■ EXERCISE DATA

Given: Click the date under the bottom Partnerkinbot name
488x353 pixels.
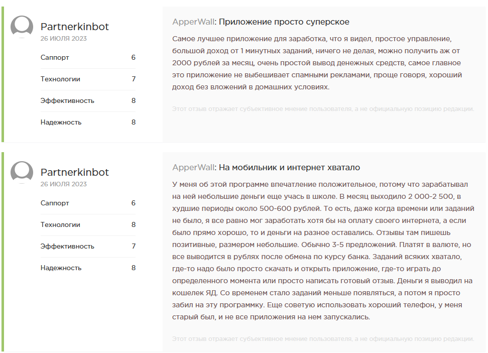Looking at the screenshot, I should (x=64, y=184).

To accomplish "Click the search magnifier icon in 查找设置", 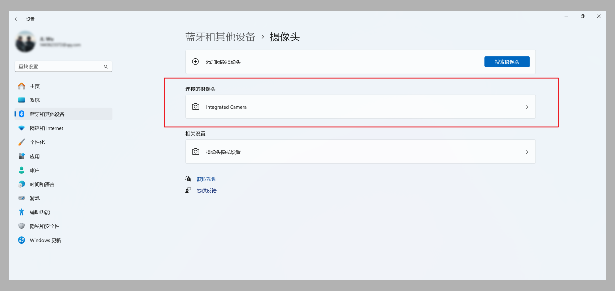I will tap(106, 67).
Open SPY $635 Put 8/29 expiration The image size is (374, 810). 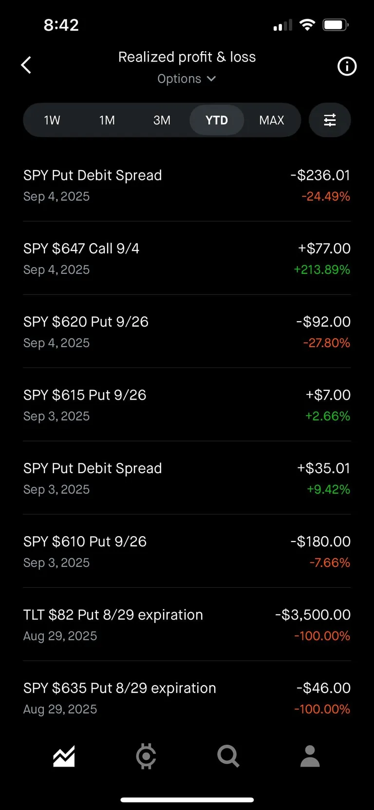(187, 698)
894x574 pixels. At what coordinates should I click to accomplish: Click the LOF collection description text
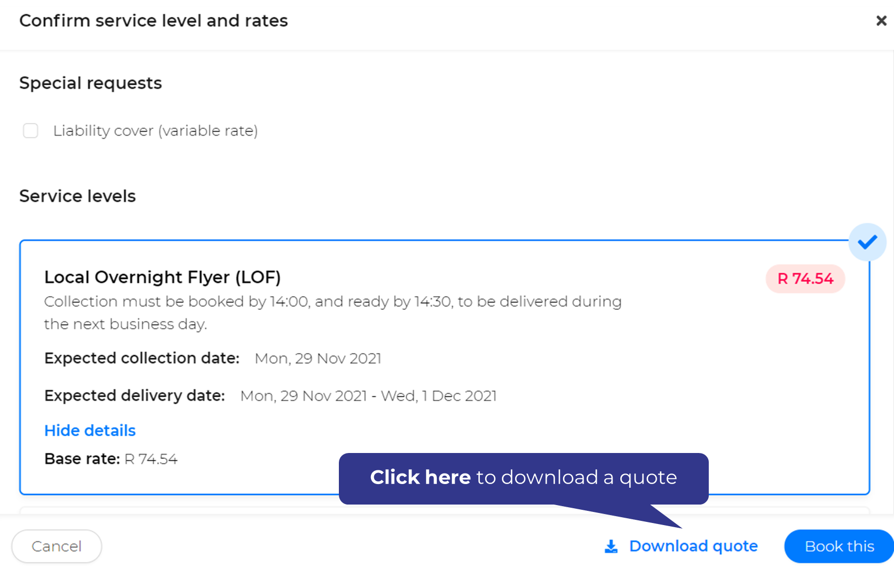coord(333,313)
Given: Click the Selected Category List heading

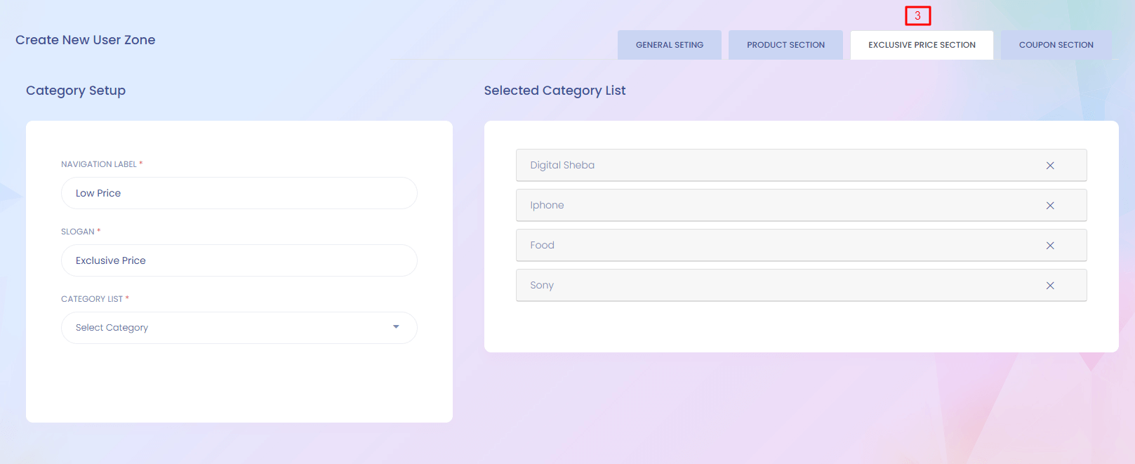Looking at the screenshot, I should point(555,91).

■ AIM OF THE TASK
In the listing, find the line containing "894x574 pixels. At" and repeat it and every later line through the last one, word for word, excluding the pictures.

■ OUTPUT FOR THIS EXERCISE
894x574 pixels. At what coordinates should I click to accomplish: Click the LOF collection description text
coord(333,313)
Given: Click the Selected Category List heading

Looking at the screenshot, I should point(555,91).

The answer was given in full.